It wasn't the first time I had done research for pay. If the subject matter was right, it could even be very rewarding. The assignment was to find the descendants of a small town in South Dakota named Fortune. The town's name turned out to be ironic. It sprang up almost overnight in 1877 due to the discovery of gold in the Black Hills of South Dakota.

The town was situated roughly three miles downstream from the single largest gold mining operation in the Black Hills. The geological make up of the gold from that area necessitated a method of extraction where one step of the process was to bind the gold to mercury. The legal angle here was a potential class action against the mining companies, the ones still in existence, for multi-generational health hazards caused by high levels of mercury concentrations in the stream feeding the water source for the town and residual in the soil. The additional irony was not lost on me, that the law firm that hired me was itself mining for gold. My two cents, which I kept to myself, at best, this was a frivolous legal case. But that wasn't my concern. For my part, the work was historical, genealogical sleuthing. I even considered that I might stumble upon a nugget of my own here in the form of material for a historical novel.

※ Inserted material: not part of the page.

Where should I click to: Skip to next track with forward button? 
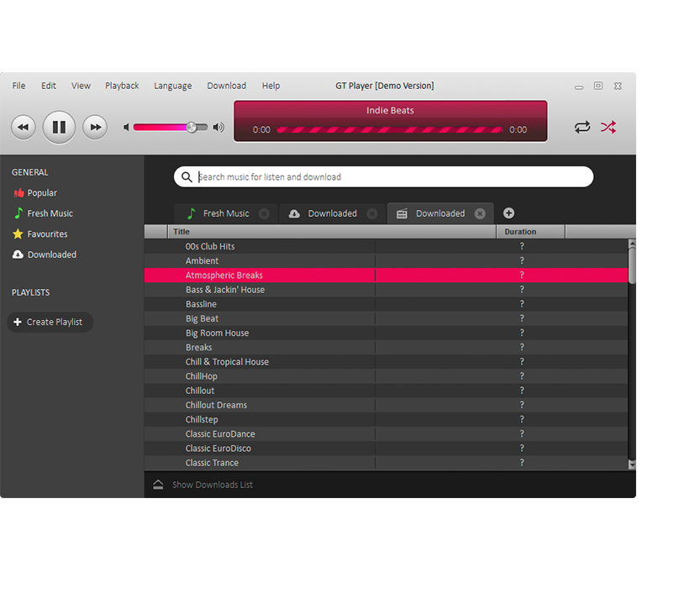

Thanks to the Internet, and the Mormons, the task of locating a significant portion of the town's original ancestors was more productive than I anticipated. Some of the data were easily obtained online, but some required travelling to county records offices and even conducting face-to-face interviews with learned locals. This aspect was (pardon the pun) a "gold mine" of information and backdrop for my secondary purpose. My potential novel was even finding some legs.

Initially, I thought locating Fortune's descendents might be a challenge. Fortune's life was brief. When the gold dried up, the town did too, but surprisingly, about one third of the direct ancestors of the original inhabitants of Fortune lived within a 125-mile radius. Fully another third were found via information provided by the first third.

Early on in the project, if you had asked me my impression of South Dakota, I would have suggested that the words "South Dakota" were Apache for "Get the hell outta here". At least, that was my initial reaction to sojourning the backwater towns of this humble state. Once I shed my snobbish bias, I was quite drawn to the area. It is remote, quiet and beautiful in its own way, like the shy girl at the dance, sitting in the corner of the gym, all alone, awkward and unsure. Yet, when you really take a good long look, you become enamored by her unassuming, undiscovered beauty.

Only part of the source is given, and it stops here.